Regarding the consistency of his argument, Reese slipped into a blatant contradiction. He affirms: "Each bishops' conference needs to be encouraged to gather scholars, poets, musicians, artists and pastors to develop liturgies for their specific cultures."

We observe in this proposal four levels of artificial impositions: first, the Vatican should command bishops who are not interested in this topic to engage in it; second, the Bishops should call together a group whose members are not concerned about liturgy; third, the group should invent an artificial model for a non-existent liturgy; fourth, this model should be imposed on an oblivious people as the expression of their longings…

This request is not an expression of the people. It is an imposition of a cupola. It is not a "democratic," "collegial" or "synodal" Church. It is a dictatorship.

Our Lady Chinese style

The Church doesn't need inculturation to incorporate the peoples she converts – above a Chinese Our Lady

If this inculturated liturgy were organic, it would come naturally from the aspirations of the various peoples around the world. But it does not emerge in this way. Instead, it has to be forced down throats of an abulic people by a group who has composed an artificial liturgy.

This is what the Amazonian Bishops are trying to do in order to obey the diktats of an authoritarian Pope. Nothing could be more artificial than the "Amazonian rites" for the Mass that are being prepared in the progressivist laboratories.

On the other hand, the Roman Rite was always opened to assimilate the salutary aspirations of the different peoples who accepted the Catholic Faith, in the due measure the Catholic sense calls for this. This is why, for example, we see beautiful Japanese, Chinese and African statues and paintings depicting Our Lady and the Child Jesus as persons of their respective races.

New ministries

Next, the Jesuit questioned the present-day status of the post-conciliar ministries in those points where they still maintain some traditional traits.

He asked: "Do all liturgical leaders have to be celibate, male, full-time employees? Can a deacon or layperson anoint the sick or hear confessions? In an age of declining numbers of priests, such questions must be faced."

In these three matters he summarized the revolutionary agenda that is coming:
  • Priests should marry;

  • Women should be admitted to the priesthood;

  • The priesthood should be a part-time job;

  • Deacons and even lay persons should be able to hear confession and give the last rites.
Woman priest at the Vatican

In the Vatican, a woman-guru led the worship of Pachamama – a model for the coming liturgy

Let me note that these are not the longings of an isolated utopist. Unfortunately, many of these points are already being enforced in many places, for example, in the Amazon region by Card. Claudio Hummes, head of the newly established Amazonian Episcopal Conference.
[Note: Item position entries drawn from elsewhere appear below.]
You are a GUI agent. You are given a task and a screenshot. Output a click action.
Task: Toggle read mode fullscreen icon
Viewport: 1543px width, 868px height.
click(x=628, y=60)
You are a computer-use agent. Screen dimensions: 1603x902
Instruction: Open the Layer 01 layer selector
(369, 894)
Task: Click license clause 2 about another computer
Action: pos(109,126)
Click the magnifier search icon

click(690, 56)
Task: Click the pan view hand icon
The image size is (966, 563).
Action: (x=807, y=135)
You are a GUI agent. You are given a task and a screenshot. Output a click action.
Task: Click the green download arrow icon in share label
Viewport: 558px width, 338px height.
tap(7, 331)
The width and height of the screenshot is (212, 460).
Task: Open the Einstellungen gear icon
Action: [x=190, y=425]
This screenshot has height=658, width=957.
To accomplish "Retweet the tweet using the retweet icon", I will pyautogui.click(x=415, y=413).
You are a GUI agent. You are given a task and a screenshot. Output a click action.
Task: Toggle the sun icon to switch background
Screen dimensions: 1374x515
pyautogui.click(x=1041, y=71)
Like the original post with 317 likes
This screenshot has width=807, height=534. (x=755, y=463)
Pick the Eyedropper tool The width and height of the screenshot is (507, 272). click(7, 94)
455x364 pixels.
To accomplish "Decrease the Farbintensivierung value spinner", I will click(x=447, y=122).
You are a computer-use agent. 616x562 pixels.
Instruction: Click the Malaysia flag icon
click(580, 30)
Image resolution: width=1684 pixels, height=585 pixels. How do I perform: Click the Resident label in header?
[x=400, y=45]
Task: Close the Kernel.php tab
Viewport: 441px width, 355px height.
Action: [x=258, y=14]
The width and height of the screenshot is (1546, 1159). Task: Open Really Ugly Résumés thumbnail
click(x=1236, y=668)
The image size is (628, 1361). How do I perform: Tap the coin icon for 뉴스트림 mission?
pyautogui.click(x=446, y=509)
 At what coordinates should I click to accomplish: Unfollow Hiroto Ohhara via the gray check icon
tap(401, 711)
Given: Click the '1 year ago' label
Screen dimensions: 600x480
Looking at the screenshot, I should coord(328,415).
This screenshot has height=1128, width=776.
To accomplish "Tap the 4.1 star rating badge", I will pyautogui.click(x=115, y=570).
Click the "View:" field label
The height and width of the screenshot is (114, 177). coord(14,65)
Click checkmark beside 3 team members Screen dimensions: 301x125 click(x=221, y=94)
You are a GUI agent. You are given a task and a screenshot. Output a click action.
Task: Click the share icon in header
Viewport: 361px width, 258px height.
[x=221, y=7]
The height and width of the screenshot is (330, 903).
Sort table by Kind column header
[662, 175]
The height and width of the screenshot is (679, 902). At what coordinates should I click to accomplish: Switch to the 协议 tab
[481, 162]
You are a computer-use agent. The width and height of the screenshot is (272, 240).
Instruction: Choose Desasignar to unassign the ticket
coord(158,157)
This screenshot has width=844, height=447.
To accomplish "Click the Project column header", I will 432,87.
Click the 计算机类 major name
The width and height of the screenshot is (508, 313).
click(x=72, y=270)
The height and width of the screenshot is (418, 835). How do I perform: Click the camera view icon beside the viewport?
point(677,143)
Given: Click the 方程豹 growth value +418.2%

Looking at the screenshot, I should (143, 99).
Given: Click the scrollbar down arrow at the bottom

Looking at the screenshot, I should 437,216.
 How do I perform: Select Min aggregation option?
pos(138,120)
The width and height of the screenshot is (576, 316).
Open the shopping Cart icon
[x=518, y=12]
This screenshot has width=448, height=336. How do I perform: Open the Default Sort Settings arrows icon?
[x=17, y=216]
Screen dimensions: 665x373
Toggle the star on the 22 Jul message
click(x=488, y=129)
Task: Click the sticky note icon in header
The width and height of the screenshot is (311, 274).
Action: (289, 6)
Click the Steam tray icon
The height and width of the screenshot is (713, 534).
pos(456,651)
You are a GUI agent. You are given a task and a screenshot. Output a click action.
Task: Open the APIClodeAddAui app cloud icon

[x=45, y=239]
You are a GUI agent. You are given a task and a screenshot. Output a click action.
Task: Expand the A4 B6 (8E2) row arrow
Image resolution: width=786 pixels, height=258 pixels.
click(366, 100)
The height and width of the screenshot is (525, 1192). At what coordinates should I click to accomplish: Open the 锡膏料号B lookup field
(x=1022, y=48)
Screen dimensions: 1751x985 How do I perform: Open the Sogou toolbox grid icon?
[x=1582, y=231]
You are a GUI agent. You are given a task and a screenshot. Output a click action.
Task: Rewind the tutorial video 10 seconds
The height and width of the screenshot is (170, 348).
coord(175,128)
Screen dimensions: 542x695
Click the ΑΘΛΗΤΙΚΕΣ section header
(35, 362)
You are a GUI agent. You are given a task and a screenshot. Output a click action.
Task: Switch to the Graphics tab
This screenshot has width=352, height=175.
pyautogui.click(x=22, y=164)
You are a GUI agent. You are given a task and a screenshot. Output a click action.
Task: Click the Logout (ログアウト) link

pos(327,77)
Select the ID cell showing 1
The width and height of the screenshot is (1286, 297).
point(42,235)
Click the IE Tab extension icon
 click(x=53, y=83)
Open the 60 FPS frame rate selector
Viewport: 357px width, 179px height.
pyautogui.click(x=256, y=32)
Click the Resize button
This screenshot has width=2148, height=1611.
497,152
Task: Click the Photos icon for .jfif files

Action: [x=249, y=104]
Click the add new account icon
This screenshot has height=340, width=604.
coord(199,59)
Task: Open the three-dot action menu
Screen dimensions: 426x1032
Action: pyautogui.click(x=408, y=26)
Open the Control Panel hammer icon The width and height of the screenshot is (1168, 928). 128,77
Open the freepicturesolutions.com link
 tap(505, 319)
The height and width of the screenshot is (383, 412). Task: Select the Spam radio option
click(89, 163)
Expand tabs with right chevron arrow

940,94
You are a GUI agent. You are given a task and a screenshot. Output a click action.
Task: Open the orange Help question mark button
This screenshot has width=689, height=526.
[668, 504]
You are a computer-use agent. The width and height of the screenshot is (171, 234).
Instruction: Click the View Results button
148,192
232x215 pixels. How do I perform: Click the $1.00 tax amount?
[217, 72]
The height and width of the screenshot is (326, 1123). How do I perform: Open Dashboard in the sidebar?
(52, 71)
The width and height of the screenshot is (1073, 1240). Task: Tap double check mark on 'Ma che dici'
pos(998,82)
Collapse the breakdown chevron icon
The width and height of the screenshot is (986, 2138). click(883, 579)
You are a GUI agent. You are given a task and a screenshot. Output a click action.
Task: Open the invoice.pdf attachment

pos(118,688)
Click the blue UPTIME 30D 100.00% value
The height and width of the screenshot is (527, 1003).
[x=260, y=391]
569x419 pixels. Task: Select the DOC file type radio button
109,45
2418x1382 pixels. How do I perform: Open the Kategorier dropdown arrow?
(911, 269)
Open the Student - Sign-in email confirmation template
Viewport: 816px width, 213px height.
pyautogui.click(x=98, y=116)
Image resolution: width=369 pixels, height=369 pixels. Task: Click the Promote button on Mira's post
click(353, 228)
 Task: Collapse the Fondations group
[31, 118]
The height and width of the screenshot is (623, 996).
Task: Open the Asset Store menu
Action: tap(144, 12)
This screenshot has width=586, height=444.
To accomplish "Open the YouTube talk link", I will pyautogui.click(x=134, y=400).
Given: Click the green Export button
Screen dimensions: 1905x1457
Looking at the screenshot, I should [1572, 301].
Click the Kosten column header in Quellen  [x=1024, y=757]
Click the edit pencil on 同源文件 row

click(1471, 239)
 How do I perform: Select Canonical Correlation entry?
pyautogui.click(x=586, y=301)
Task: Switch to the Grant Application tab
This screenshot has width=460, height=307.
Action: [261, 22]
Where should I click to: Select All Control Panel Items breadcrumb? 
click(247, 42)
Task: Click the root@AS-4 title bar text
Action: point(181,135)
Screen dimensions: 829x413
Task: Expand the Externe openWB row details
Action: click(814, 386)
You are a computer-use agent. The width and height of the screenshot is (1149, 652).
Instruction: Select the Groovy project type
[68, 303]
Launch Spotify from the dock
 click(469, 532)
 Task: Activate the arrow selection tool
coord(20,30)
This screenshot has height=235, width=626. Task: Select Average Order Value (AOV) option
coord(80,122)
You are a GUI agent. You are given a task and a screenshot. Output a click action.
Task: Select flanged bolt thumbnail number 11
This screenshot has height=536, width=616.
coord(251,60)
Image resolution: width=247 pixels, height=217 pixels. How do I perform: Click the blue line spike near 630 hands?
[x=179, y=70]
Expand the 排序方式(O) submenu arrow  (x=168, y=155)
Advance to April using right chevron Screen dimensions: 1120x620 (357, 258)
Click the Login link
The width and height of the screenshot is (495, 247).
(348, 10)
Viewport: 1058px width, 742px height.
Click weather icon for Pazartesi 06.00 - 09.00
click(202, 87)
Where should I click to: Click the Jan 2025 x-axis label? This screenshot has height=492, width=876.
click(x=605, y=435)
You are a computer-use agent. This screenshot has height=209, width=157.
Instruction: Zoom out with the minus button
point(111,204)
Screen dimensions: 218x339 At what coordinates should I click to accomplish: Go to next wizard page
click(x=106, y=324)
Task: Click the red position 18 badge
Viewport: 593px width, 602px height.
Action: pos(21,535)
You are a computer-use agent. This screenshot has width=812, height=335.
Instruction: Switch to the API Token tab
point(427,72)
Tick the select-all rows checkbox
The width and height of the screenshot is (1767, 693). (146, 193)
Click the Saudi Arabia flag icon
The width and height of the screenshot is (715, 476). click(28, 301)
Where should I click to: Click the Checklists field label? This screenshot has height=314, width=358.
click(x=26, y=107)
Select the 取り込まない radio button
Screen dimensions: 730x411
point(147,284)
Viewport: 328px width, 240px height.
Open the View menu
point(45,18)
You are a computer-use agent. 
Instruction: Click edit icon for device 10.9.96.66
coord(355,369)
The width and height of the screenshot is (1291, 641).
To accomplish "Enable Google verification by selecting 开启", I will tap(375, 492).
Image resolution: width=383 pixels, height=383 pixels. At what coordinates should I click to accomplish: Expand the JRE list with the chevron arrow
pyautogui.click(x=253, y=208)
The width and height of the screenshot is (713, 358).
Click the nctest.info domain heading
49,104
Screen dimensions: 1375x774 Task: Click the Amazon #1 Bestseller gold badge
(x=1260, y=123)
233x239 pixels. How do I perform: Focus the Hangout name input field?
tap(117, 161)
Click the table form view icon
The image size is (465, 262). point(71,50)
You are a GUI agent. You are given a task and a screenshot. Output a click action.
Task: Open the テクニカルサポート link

Needless to say that if these proposals are implemented the Catholic Church disappears. Indeed, the characteristics of the clergy as distinct from the laity have already become so diluted that the identity of the Church is no longer recognizable. How can a person accept a woman saying the Mass and continue to be Catholic? What validity would an absolution administered by a layman have? How can anyone trust the last rites given by a lay person - man or woman - to a loved one who is dying?

If the priesthood and the sacraments become so blurred and depleted, does this not also imply a relativization of the Sacrament of Orders? Will the Bishops not also erode their missions in this muddy magma? Without a defined priesthood and a clearly established Hierarchy, can the Catholic Church exist?